→ **Work to complete**
Reproduce every line of the entries below, word for word and with the same numbers and punctuation.

- - - - - - -

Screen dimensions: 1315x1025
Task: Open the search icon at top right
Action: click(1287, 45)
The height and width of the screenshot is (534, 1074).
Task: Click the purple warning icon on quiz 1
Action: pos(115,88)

- - - - - - -

→ **Result of this exercise**
Screen dimensions: 1315x1025
Task: Open the search icon at top right
Action: click(1287, 45)
The height and width of the screenshot is (534, 1074).
Task: Click the purple warning icon on quiz 1
Action: pos(115,88)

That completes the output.